I think I wore jeans.  Because you are getting undressed, taking
another shower, then getting dressed again.  I was so anxious to be
with my friends, that I barely dried off.  If I'd had to put hose
on.... it would have been a disaster.

> What was your beit din like? What did they ask you? Were you all
> seated around a table or were you before them or what?

They teased each other about their hebrew handwriting.   The hardest
question was, "Who isn't taking this well?"  And talking about the
bumps in the road.  You know the answers, they are asking your heart,
not jewish trivia questions.  Reread your conversion essay--they will
have all read it.

> What (if anything) would you have wanted to do
> differenty at your mikveh or beit din or shul
> ceremony?

There is very little I would change.  I was so blessed with support,
that I focused on people who were with me and not people who were
absent. I would make sure to wear flats and not high heels--you do
have to carry the torah.  And make sure the rabbi knows if you want to
speak.  Rabbi Z forgot and I had to muscle my way up to the bimah to
say my words.

I think it was all perfect and the way it needed to happen.  I'm glad
I did this as a single woman, I think it was something I needed to do
on my own.  Had I been asked to convert it would have been a
dealbreaker instead of a wonderful journey.

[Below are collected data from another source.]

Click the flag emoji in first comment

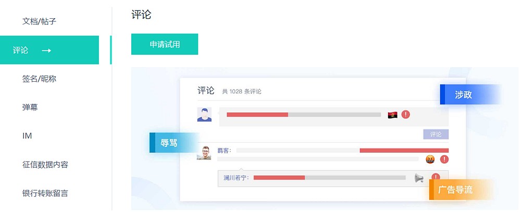[393, 115]
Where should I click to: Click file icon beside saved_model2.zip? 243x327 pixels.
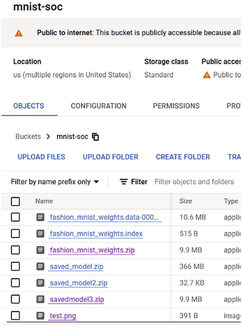pyautogui.click(x=40, y=283)
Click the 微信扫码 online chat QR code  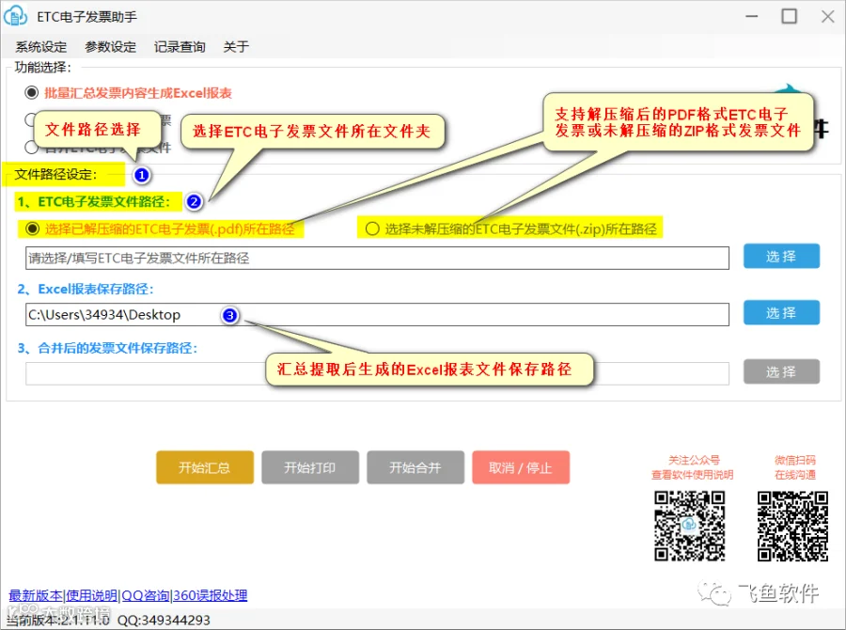click(x=792, y=526)
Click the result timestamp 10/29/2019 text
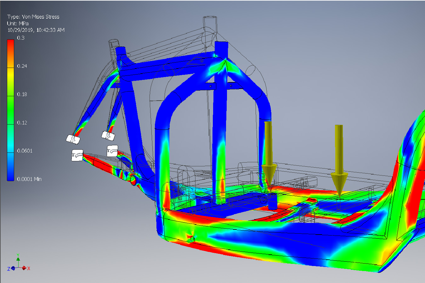Screen dimensions: 425x283 click(36, 30)
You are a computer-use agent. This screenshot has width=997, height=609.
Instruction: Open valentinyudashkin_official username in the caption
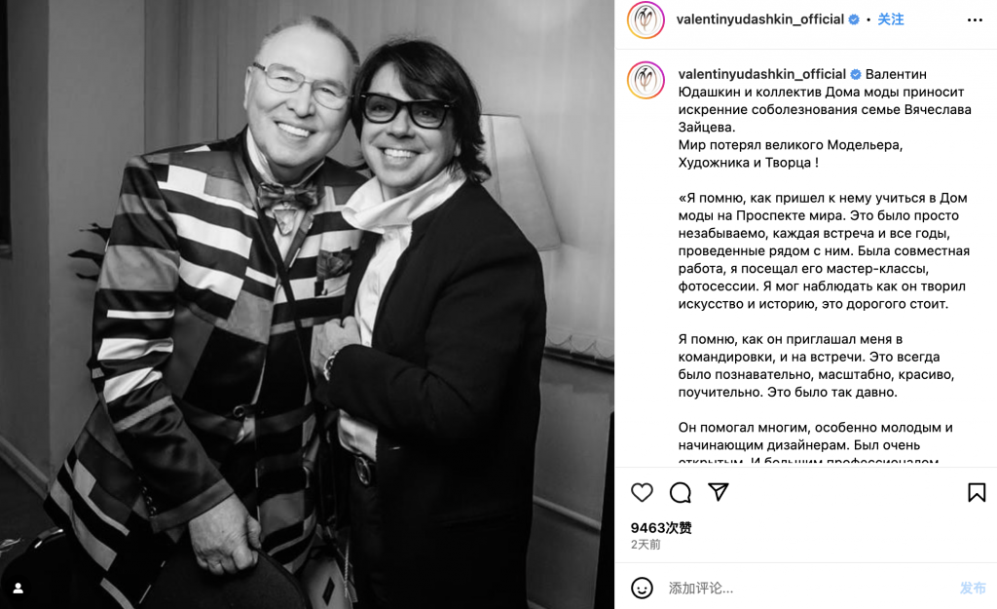point(761,74)
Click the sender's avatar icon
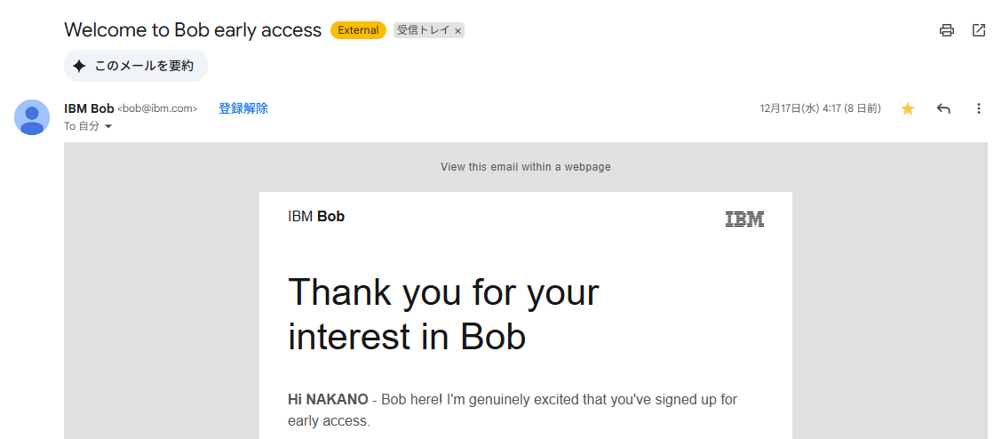Screen dimensions: 1002x439 32,117
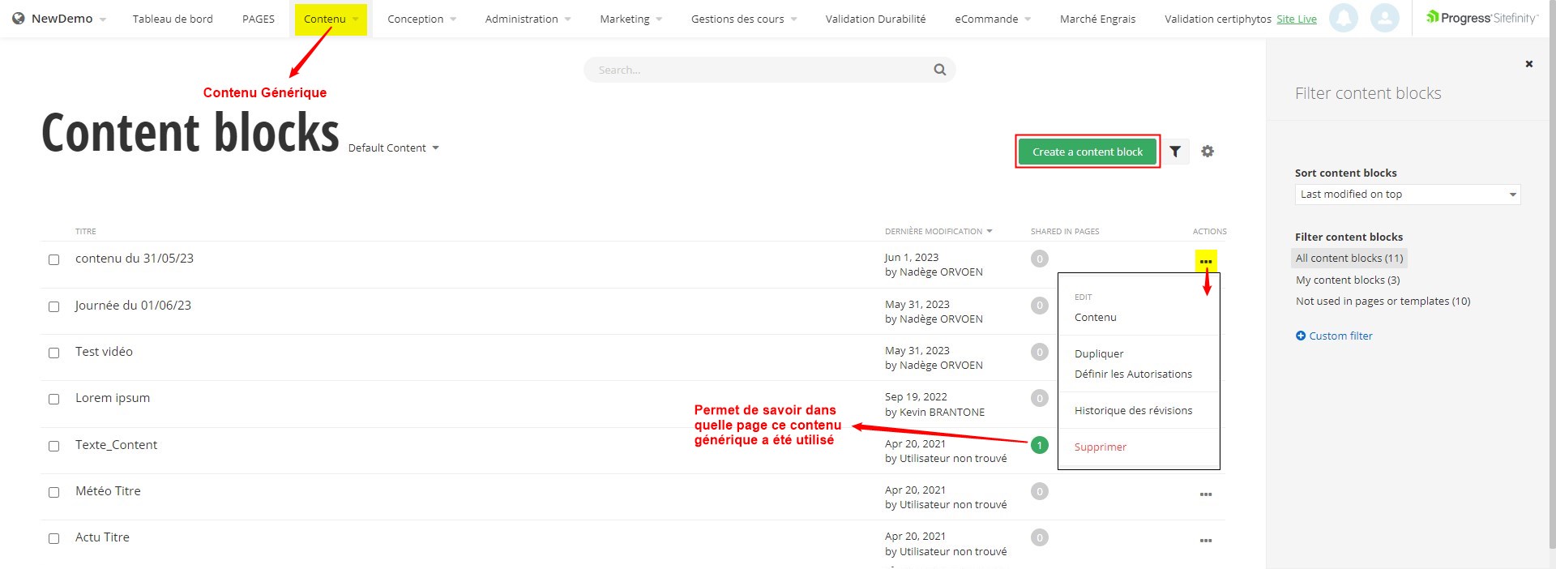Choose Dupliquer from the actions menu

tap(1099, 354)
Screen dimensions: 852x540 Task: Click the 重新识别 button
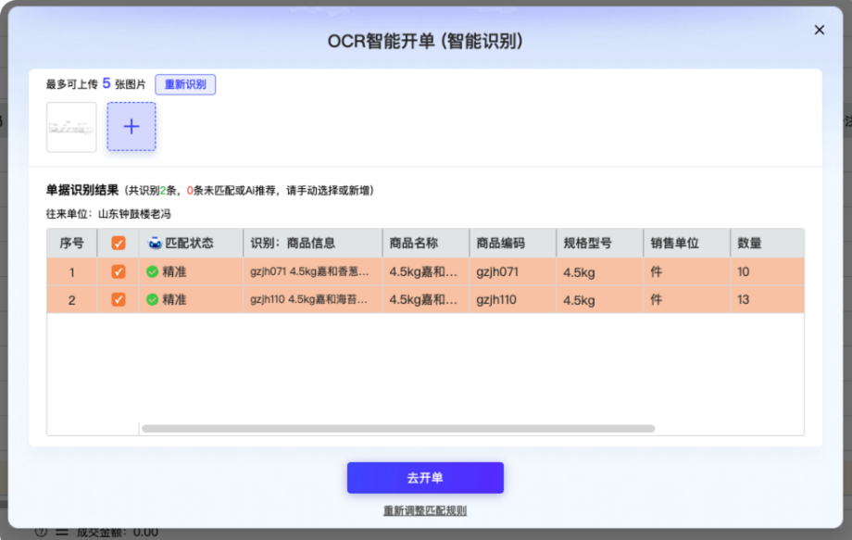pos(185,84)
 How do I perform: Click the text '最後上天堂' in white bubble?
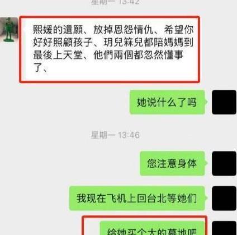click(x=58, y=55)
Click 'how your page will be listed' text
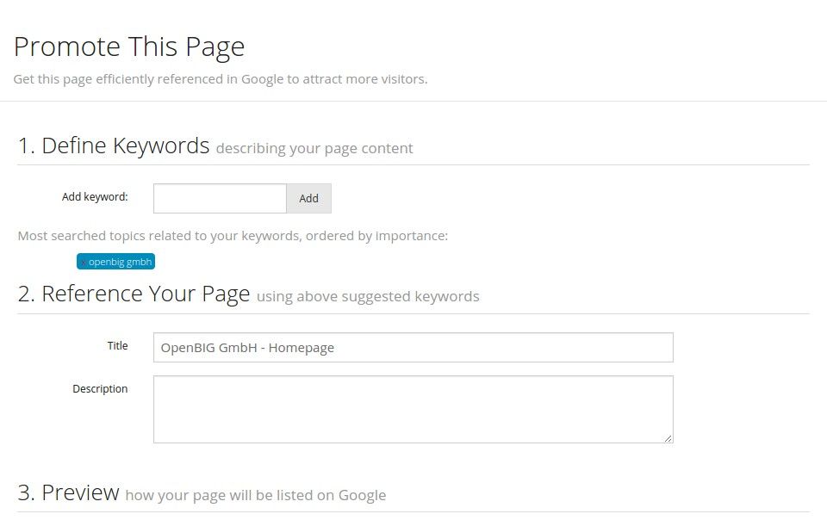Screen dimensions: 827x520 pyautogui.click(x=255, y=495)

links: digg this    del.icio.us    technorati    




1. Naked Eye left...
Friday, 21 July 2006 10:31 pm :: http://www.shoshanah-says.com

This was a very moving essay, Leah. I always remember My first Mikveh (now in Israel, to be clear, but at our local Orthodox shul) was so inspiring. I literally emerged from the water as a Jew ... Even though, I was 'already' one all those years. It was sort of like being the the girl/guy who hangs around the Sorority House, goes to the parties, but never quite got around to officially pledging. Well I guess I can wear the colours and sport the Greek Letters, I have long since officially pledged. (Now how the Rabbi and Beit Din figure in as "Pledge Directors" and fellow Greek brethren is another story... but you get the idea.


2. YoelBA left...
Sunday, 20 August 2006 7:47 pm :: http://LettersFromShilo.blogspot.com

I remember that I was very calm, almost "distanced" from the entire Tivilah (immersion) experience. The one thing that took me by surprise was when I climbed out of the mikve ... all of a sudden I felt as if I had some sort of unseen heavy weight bearing down on my shoulders. It was totally unanticipated. I remember that I actually stumbled on the steps as I climbed out and very quickly sat on the wooden bench until I could adjust to this new sensation.

Looking back in retrospect I think the reality of the life-long obligations that until that moment had been an "intellectual exercise" finally came home - at least to my sub-concious mind. My concious mind took many many more months until I truly appreciated what I had done - perhaps even years?


3. Rachel left...
Friday, 29 August 2008 7:42 pm

Leah, I stumbled upon your entry and I find it disgusting that you display zero respect for the process of conversion by using coarse language and discussing your sex life. Didn't your rabbi teach you the virtues of a Jewish woman?